Published in Pak Tea House on Oct. 22, 2011

A few days ago, I had gone to the bank to make a personal transaction. I had parked my car a few feet away from the steps heading towards the main door of the bank. All of a sudden, from the corner of the bank building, a woman (who seemed to be in her forties) and a late-teenage girl appeared out of nowhere. The woman did not seem to look like she was from Pakistan, possibly a foreigner and the girl relatively resembling the Pakistani heritage. Both were clad in crisp-clean shalwar kameezes and had drapped their heads with their duppattas.

The older woman, very frantically had stopped me, waiving her hand and hurriedly rushing towards me with the girl right behind her. She said to me “Madame! Madame! Please read this!” She handed me a ratty old note, in which you could even see the crease lines of the folded note tearing. In very opulent and neatly written Urdu, it was asking for help, for charity and to be precise money.

I quickly skimmed the note and while returning it to her I said “This is asking for charity, help.” She looked with a grim face and said in a strong foreign/broken-English accent “Yes, yes. My husband is out of a job and we need money to pay the rent by tomorrow or we will have no home. Can you help us? Can you give us money please?” I was very much taken aback. I quickly tried to make a quick break for it towards the side of the building; she blocked my way and asked me again. I said “I’m sorry I can’t help you.” She wouldn’t let me pass and said “How much do can you give?” I repeated my answer again and she blocked me again repeating the same question with an added “How much do you have?” I very adamantly said “I’m sorry I CAN NOT help you!” The two men walking towards us seemed to have intimidated her. The guard who was outside the building seemed a little startled by slight outburst which made him vigilant and a little more alert. She quickly took a step back and gave a disappointed little shrug and quietly said “Okay.”

This lady was trying to bully me into giving her money, using a bold yet submissive tactics that wouldn’t be too obvious to the public. This way not many people could tell she as trying to rob me.

As being a resident of Karachi, one would think the due to the precarious safety situation of the city, this is something that happens regularly, however it doesn’t. There have been several incidents that have happened very much like this to many other people all over the country. Unfortunately, not all of them have been as lucky as me.

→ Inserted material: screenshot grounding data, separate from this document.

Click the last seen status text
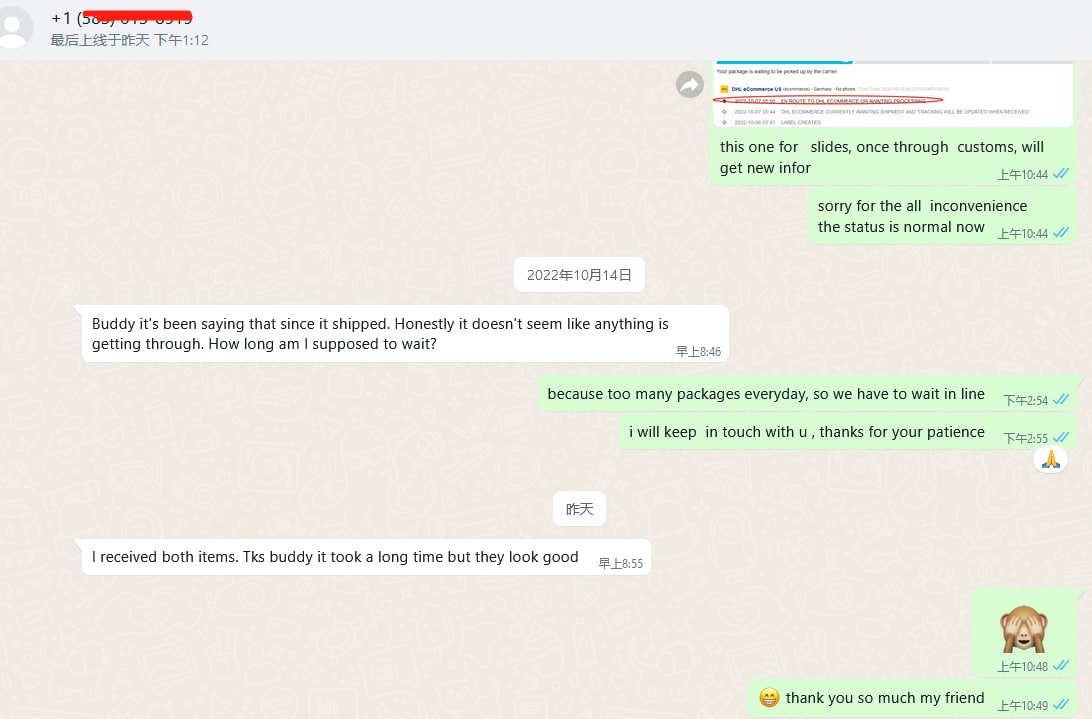The height and width of the screenshot is (719, 1092). click(x=130, y=40)
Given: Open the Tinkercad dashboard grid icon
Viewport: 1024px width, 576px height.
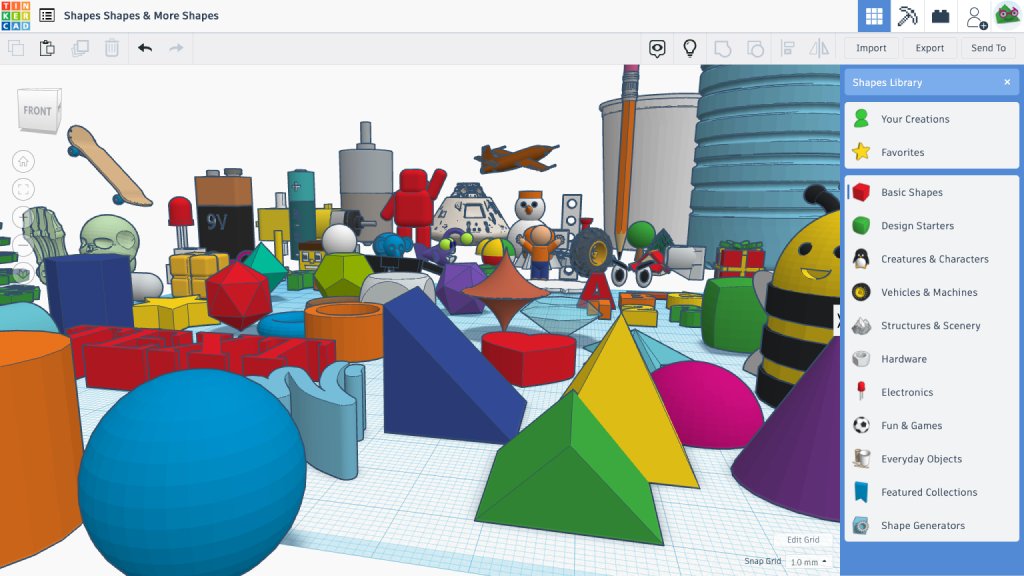Looking at the screenshot, I should click(x=874, y=15).
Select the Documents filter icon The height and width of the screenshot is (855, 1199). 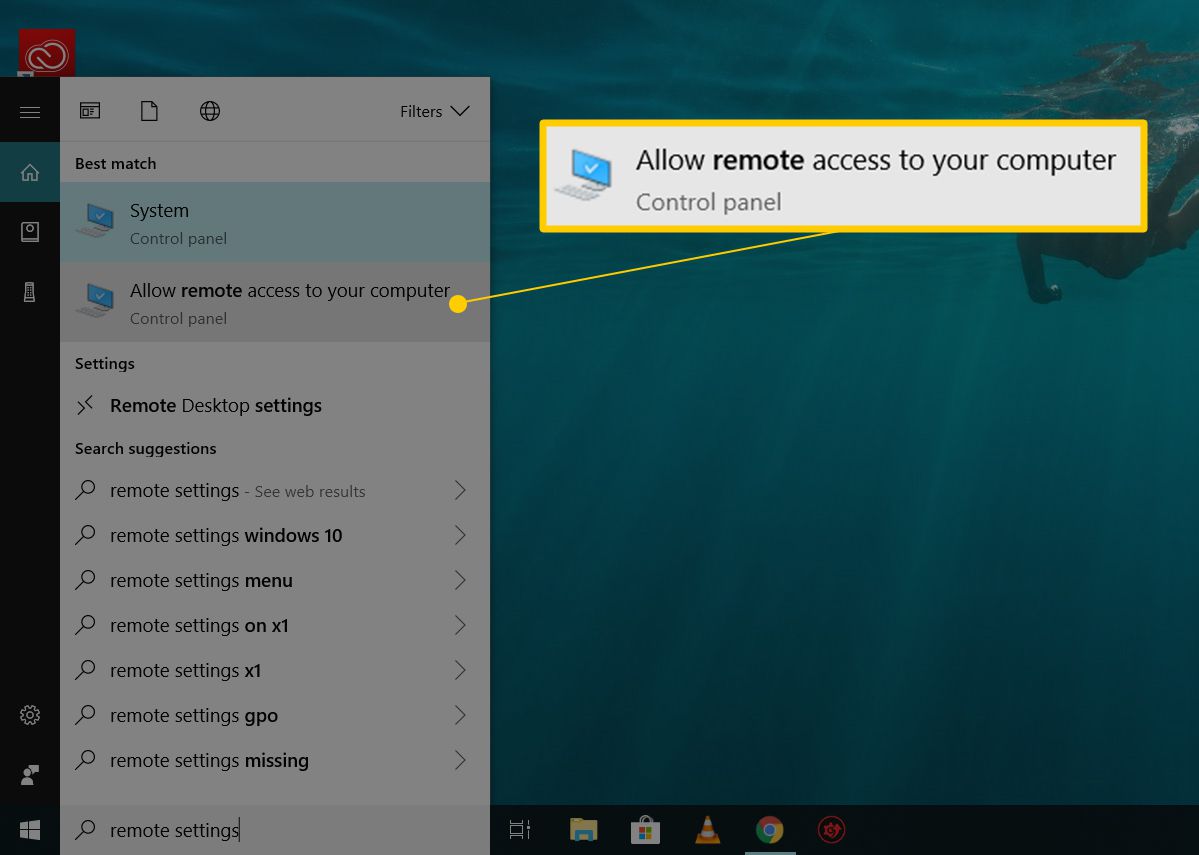tap(149, 110)
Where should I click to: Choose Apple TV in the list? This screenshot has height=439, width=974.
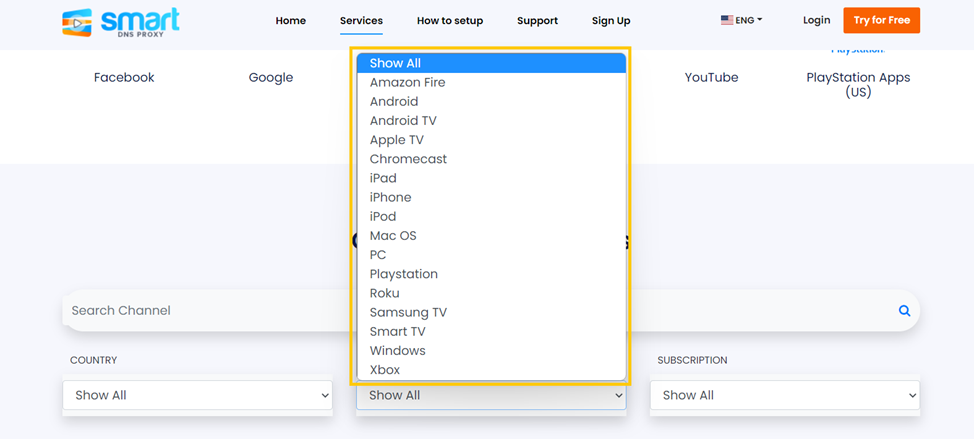pyautogui.click(x=396, y=140)
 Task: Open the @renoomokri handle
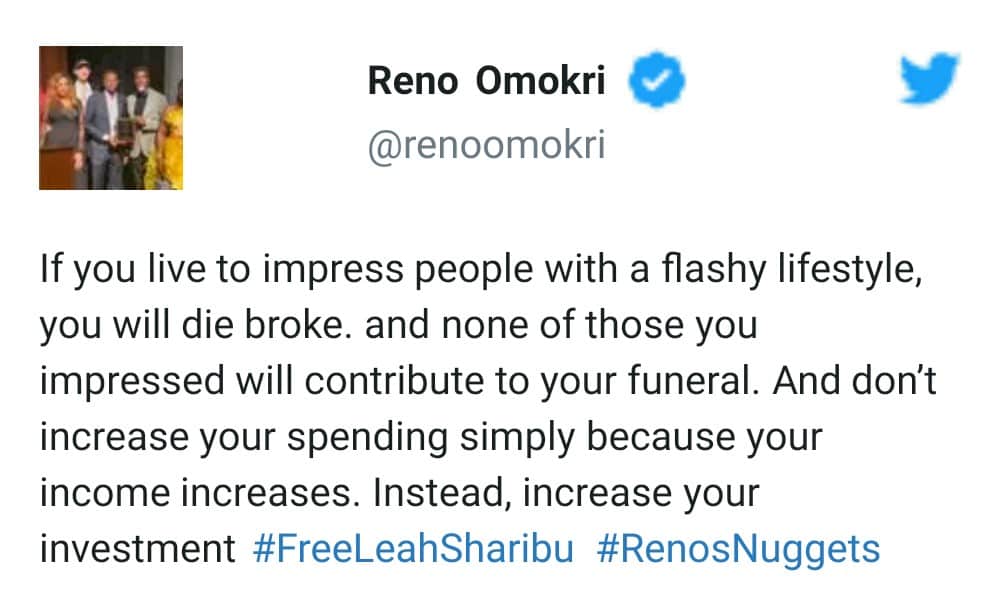coord(486,147)
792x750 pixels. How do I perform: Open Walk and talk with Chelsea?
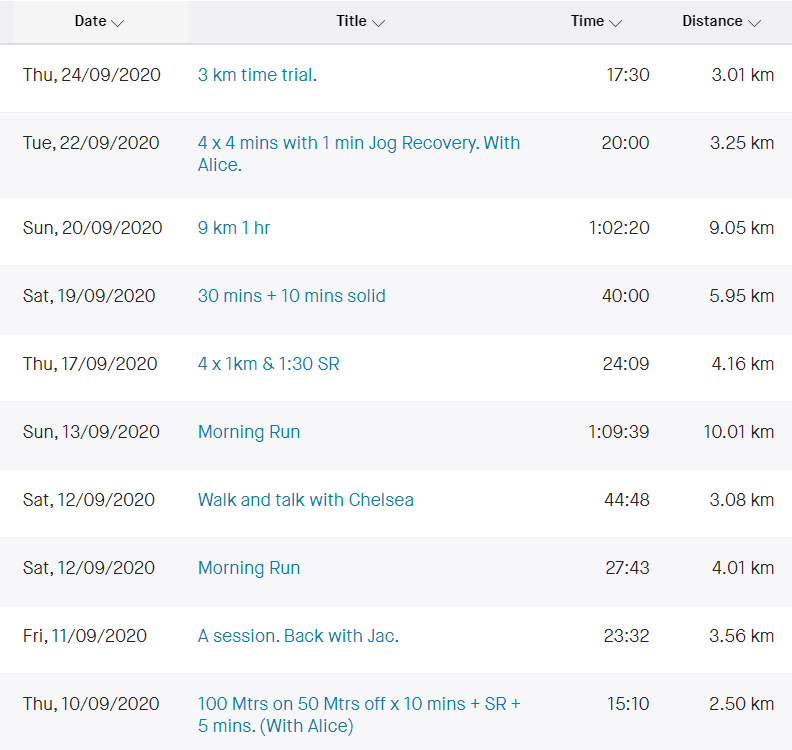click(306, 500)
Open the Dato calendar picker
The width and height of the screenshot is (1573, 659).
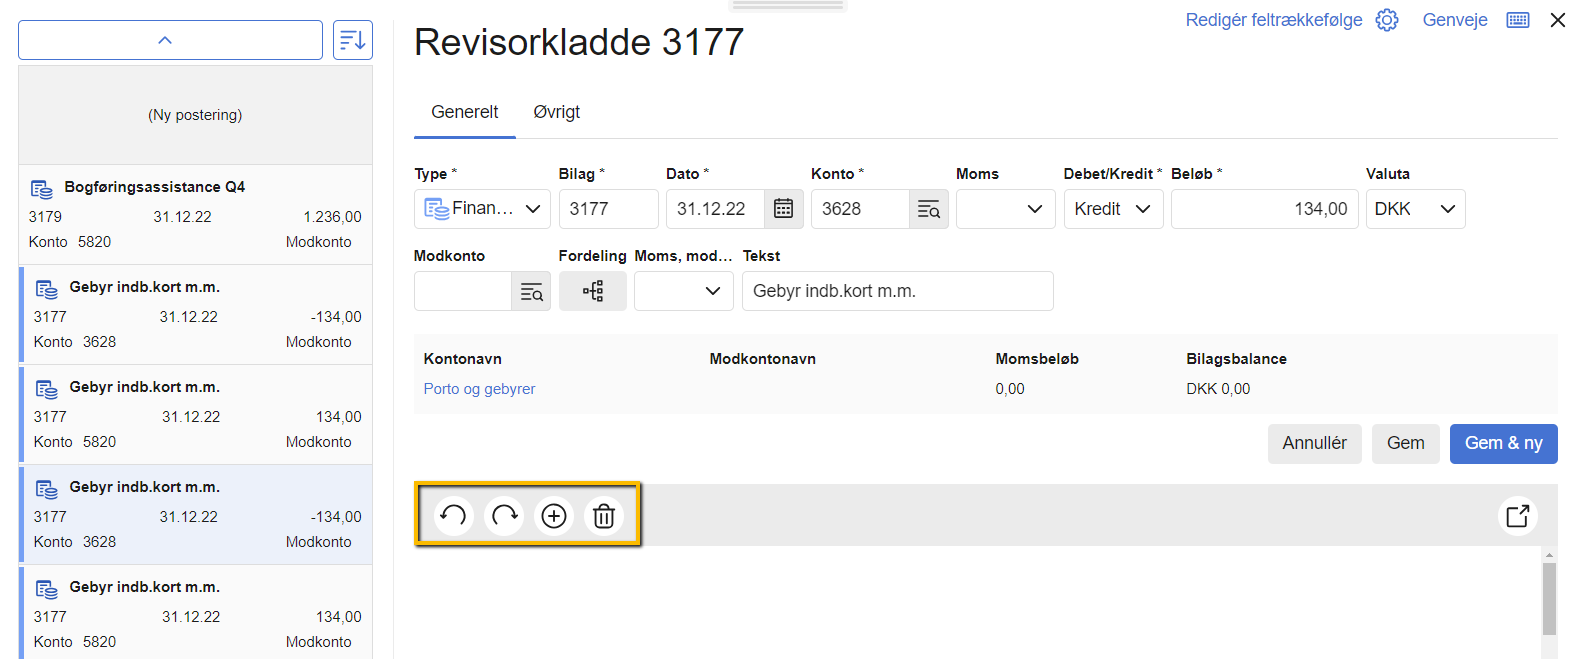point(783,209)
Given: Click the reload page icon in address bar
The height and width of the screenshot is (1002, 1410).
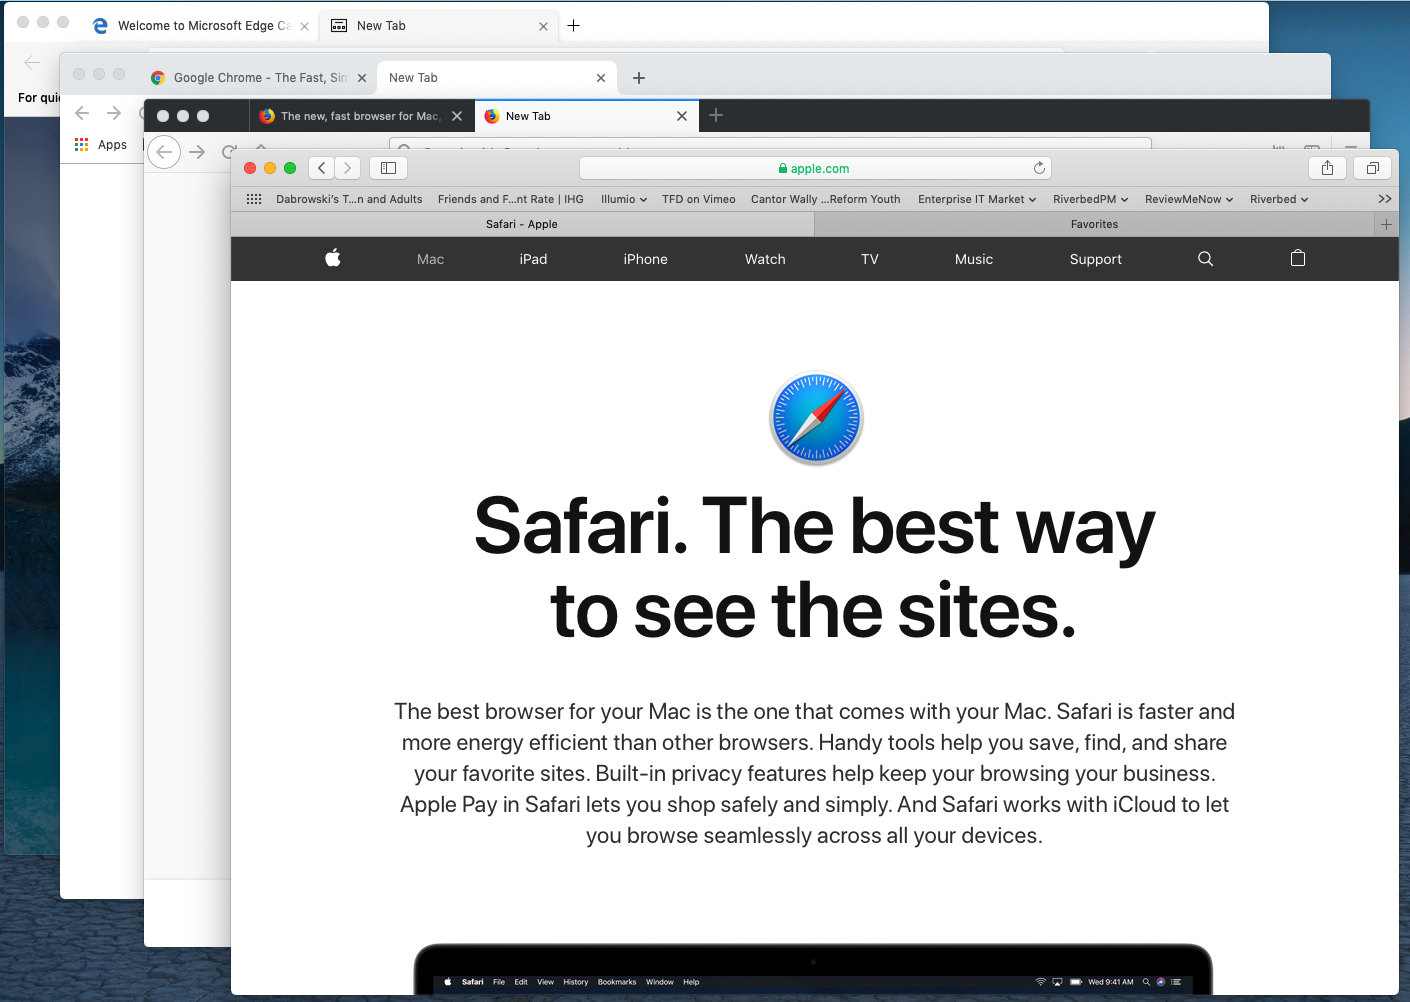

Amir Khan, national correspondent The Education Watch Pakistan (National Weekly) Islamabad, experienced something like this when he withdrew money from an ATM at the G-11 Markaz on his way to a meeting. Unaware that he was being followed, after attending the meeting on his way to the supermarket, a car a couple of men in white corolla called out to him and he approached them. They were posing to be newly arrived UAE residents who were looking for an Arabic bank which they couldn’t find it for money conversion. Mr. Khan told him them he wasn’t aware of the bank and told them to go to a money exchange. They asked him to show Pakistani currency so they wouldn’t get cheated. He took out a few notes to show them and they kept insisting that he keep showing bigger value notes to the extent that he ended up showing them all the money he had withdrawn. After they returned the money, much later when he recounted the money turned out, Rs.10, 000 was missing from the total amount of Rs. 25,000. When Mr. Khan reported this incident to the police they told him that there is a local gang possibly impersonating foreigners that is going around Islamabad robbing people. This gang consists of a young man, another man in his mid-thirties and a younger woman who wore a veil. They speak in a half-broken Arabic-English accent.

After some research, Mr. Khan managed to find out quite a bit of information about this gang. There is a large network of these robbers in the major cities of the country. One of their major residences is in Lahore were they have preoccupied a hotel in which they reside. Normally, a female is used as a front person to make a move on the perspective victim. They mainly stalk and follow from certain ATMs and banks that are isolated. About 50% of the taxi drivers that Mr. Khan had gotten a hold of knew this gang, since they had dropped them. One of the taxi drivers’s even mentioned to Mr. Khan that he had dropped the female (who was apart of the Islamabad network) to Taxila University. Rent-a-car dealers told him that these people some times rent a car that is brand-new or old. Their main preference in the brand of cars is either Toyota or Corolla.

Mr. Khan and I are not the only ones that have encountered this mafia like network.
These “foreign” robbers have been terrorizing various cities of the country for the past 10 years.

Make sure when you do go to ATMs and Banks, that they are not isolated, try to be extra vigilant and that you are not being followed. Hopefully, there will be a sense of safety and security for a start once this gang is caught.